The answer must be an exact copy of the lines from the one with "The width and height of the screenshot is (1024, 547)." to the last line of the entries below, both included, and must contain no pictures.

→ Dataset entries
○ ○ ○ ○

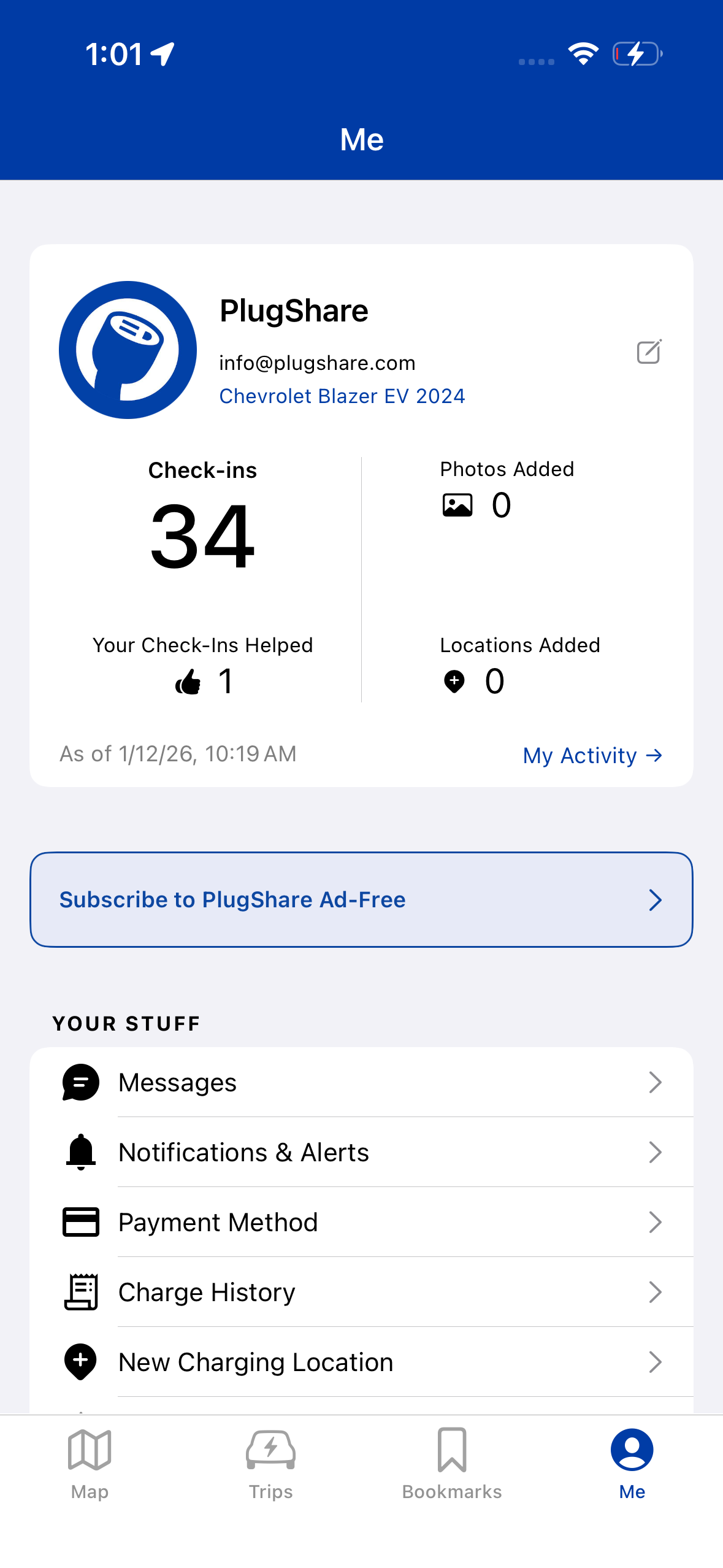The image size is (723, 1568).
Task: Select the Me tab icon
Action: coord(632,1451)
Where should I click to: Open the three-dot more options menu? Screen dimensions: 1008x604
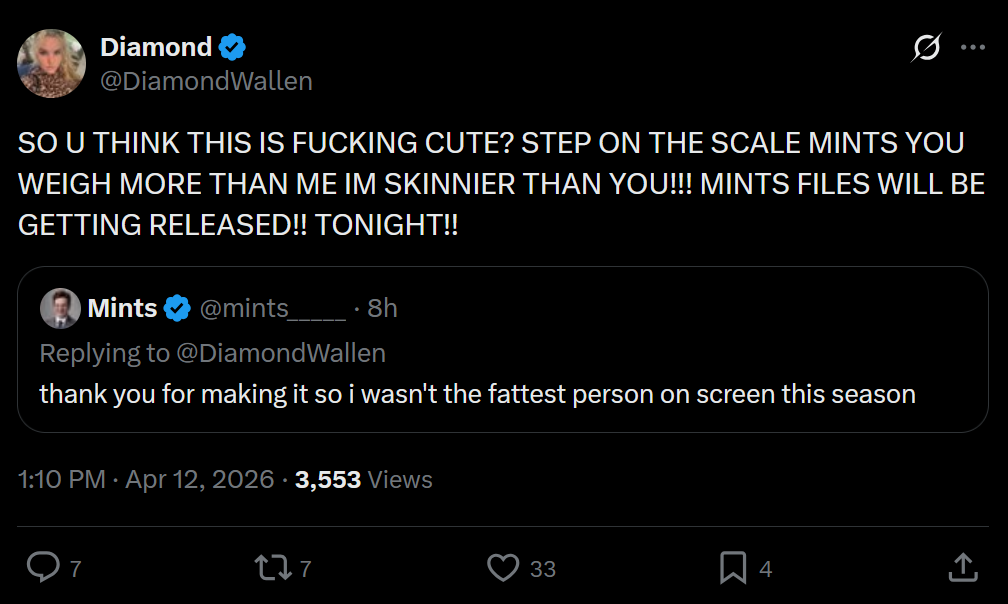[972, 48]
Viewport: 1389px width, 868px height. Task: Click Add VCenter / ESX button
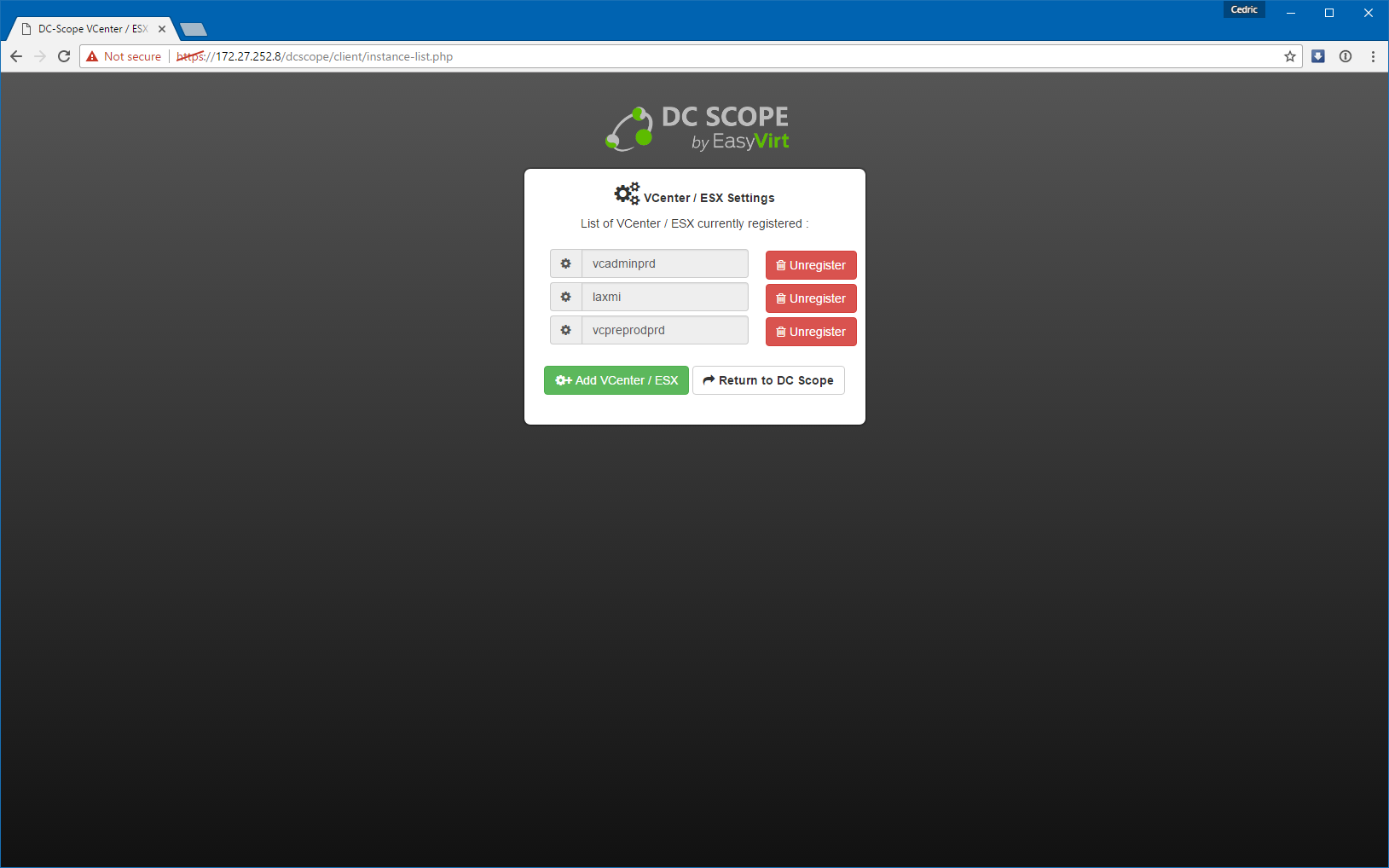click(616, 380)
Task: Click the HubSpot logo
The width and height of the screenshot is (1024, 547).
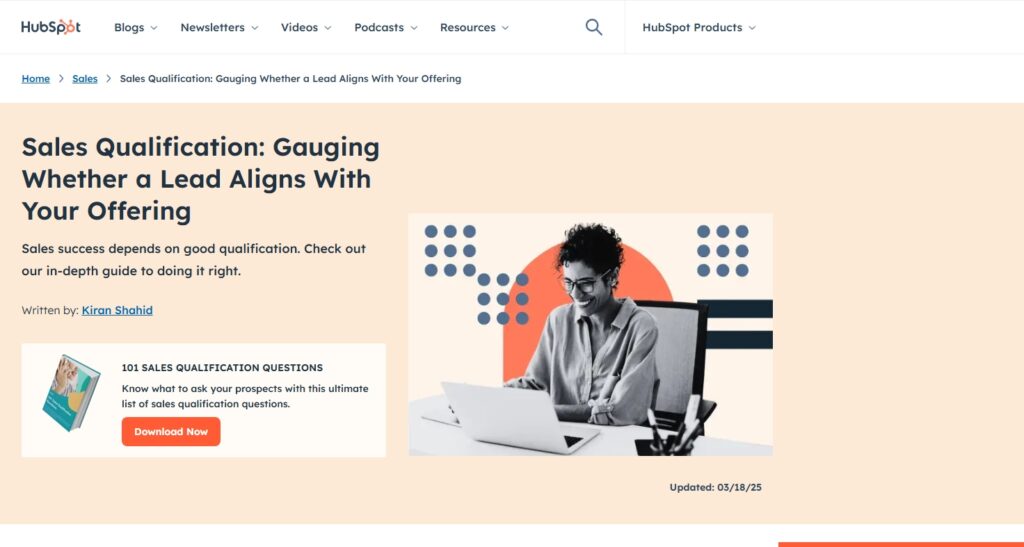Action: [51, 27]
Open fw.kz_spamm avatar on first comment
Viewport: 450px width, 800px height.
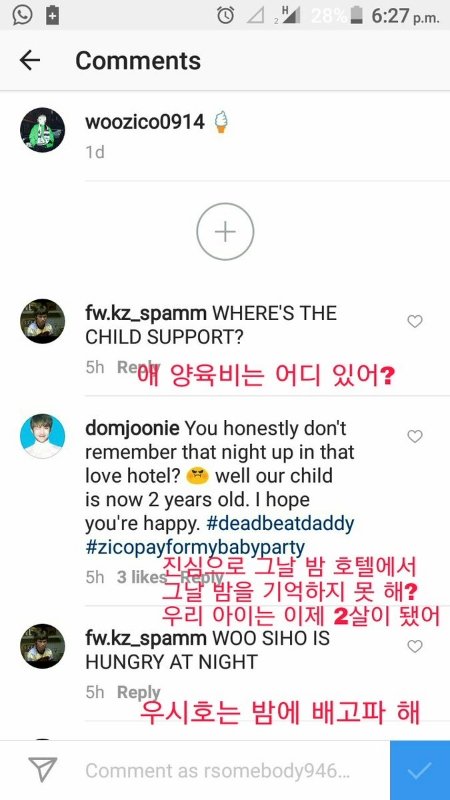(42, 321)
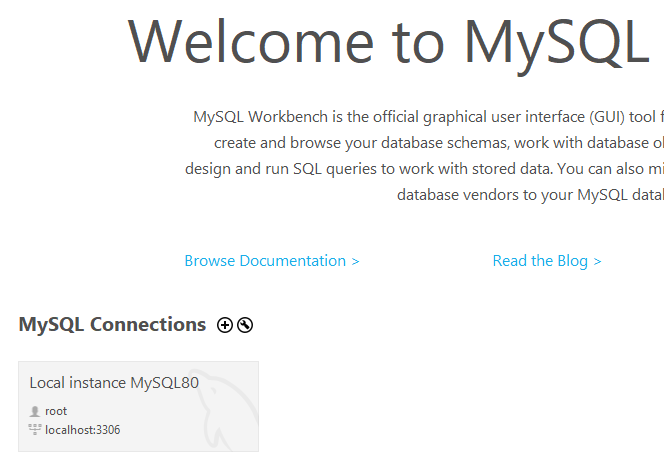Click the 'create and browse your database schemas' line
This screenshot has height=474, width=664.
coord(438,142)
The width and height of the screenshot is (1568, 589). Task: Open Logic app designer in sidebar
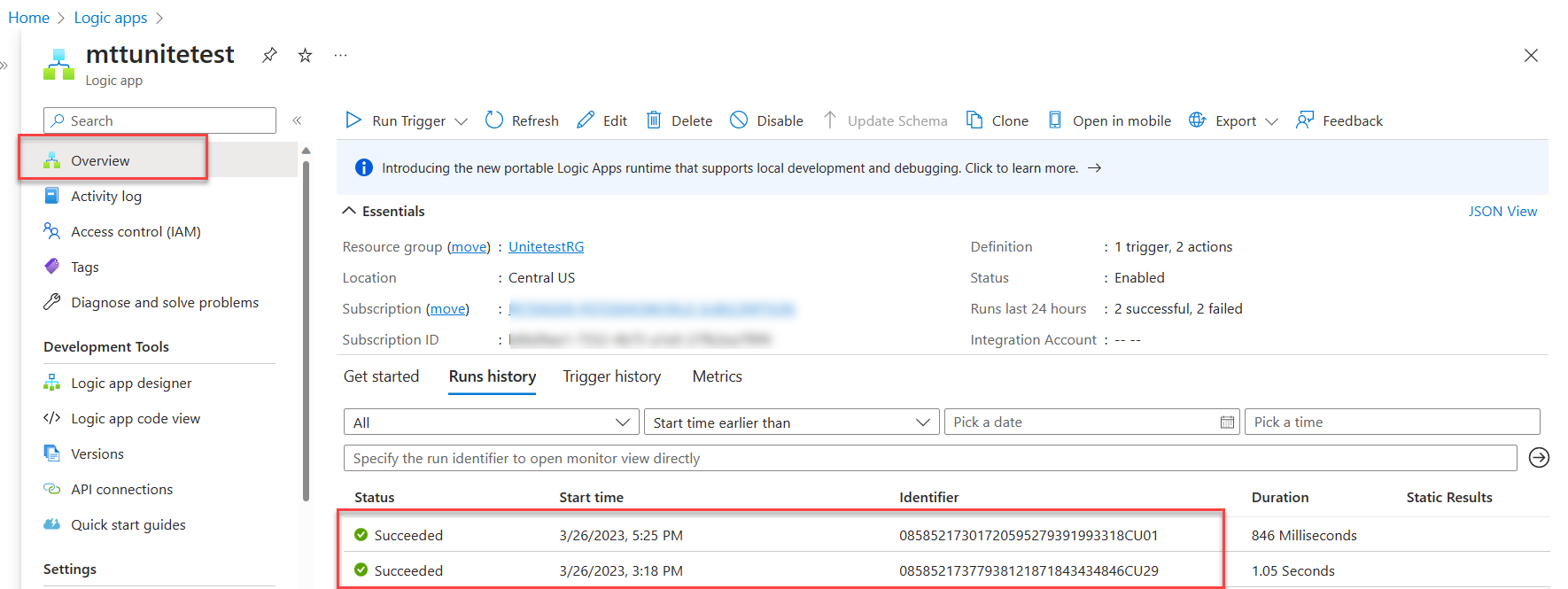click(x=131, y=383)
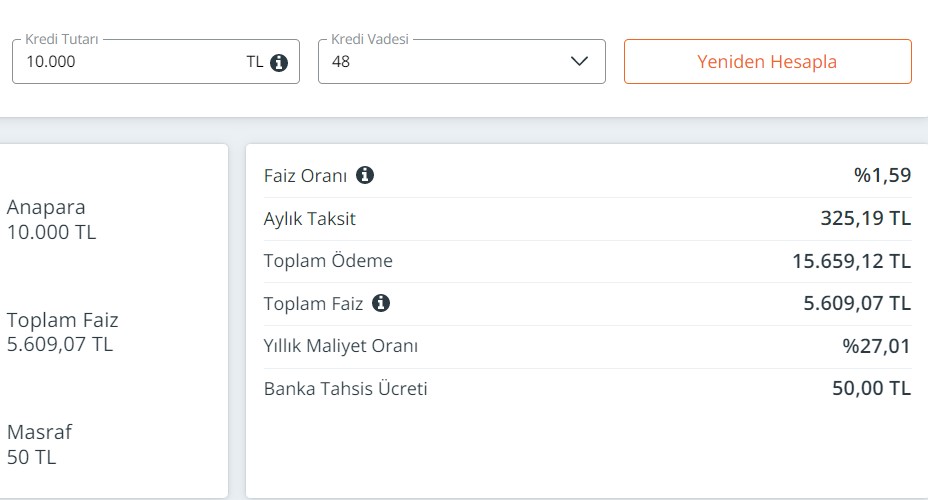Click the %1,59 interest rate value
This screenshot has height=500, width=928.
(x=882, y=175)
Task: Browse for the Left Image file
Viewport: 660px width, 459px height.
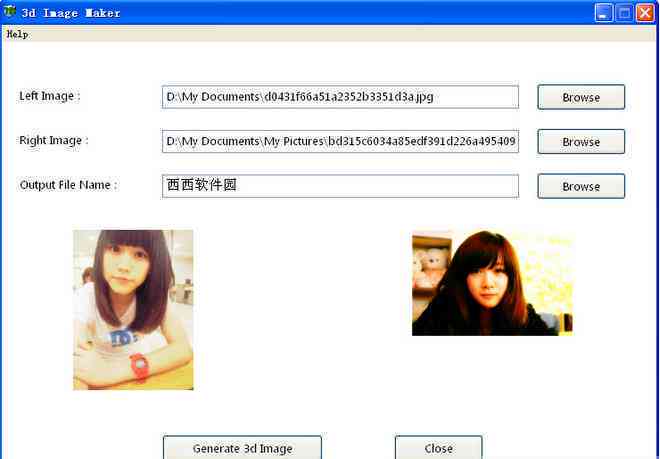Action: (x=581, y=97)
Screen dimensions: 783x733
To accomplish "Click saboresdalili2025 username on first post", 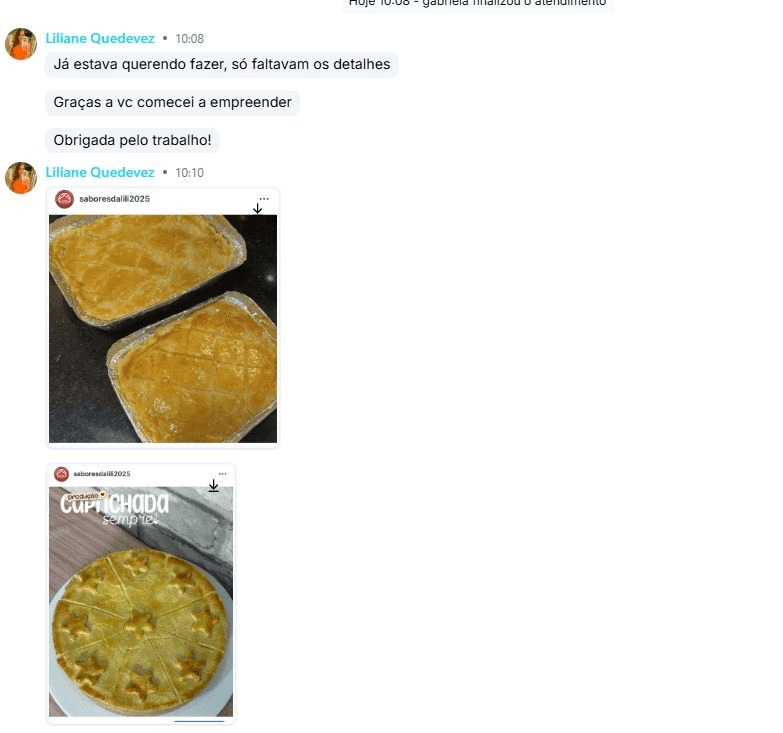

○ ○ ○ ○

→ Response below
The width and height of the screenshot is (1024, 547).
Action: [51, 27]
Open fw.kz_spamm avatar on first comment
Viewport: 450px width, 800px height.
(42, 321)
Click the 'create and browse your database schemas' line
This screenshot has height=474, width=664.
coord(438,142)
The width and height of the screenshot is (1568, 589). Task: Open Logic app designer in sidebar
click(x=131, y=383)
Click the %1,59 interest rate value
This screenshot has height=500, width=928.
(x=882, y=175)
Task: Browse for the Left Image file
Viewport: 660px width, 459px height.
Action: (x=581, y=97)
Screen dimensions: 783x733
To accomplish "Click saboresdalili2025 username on first post", 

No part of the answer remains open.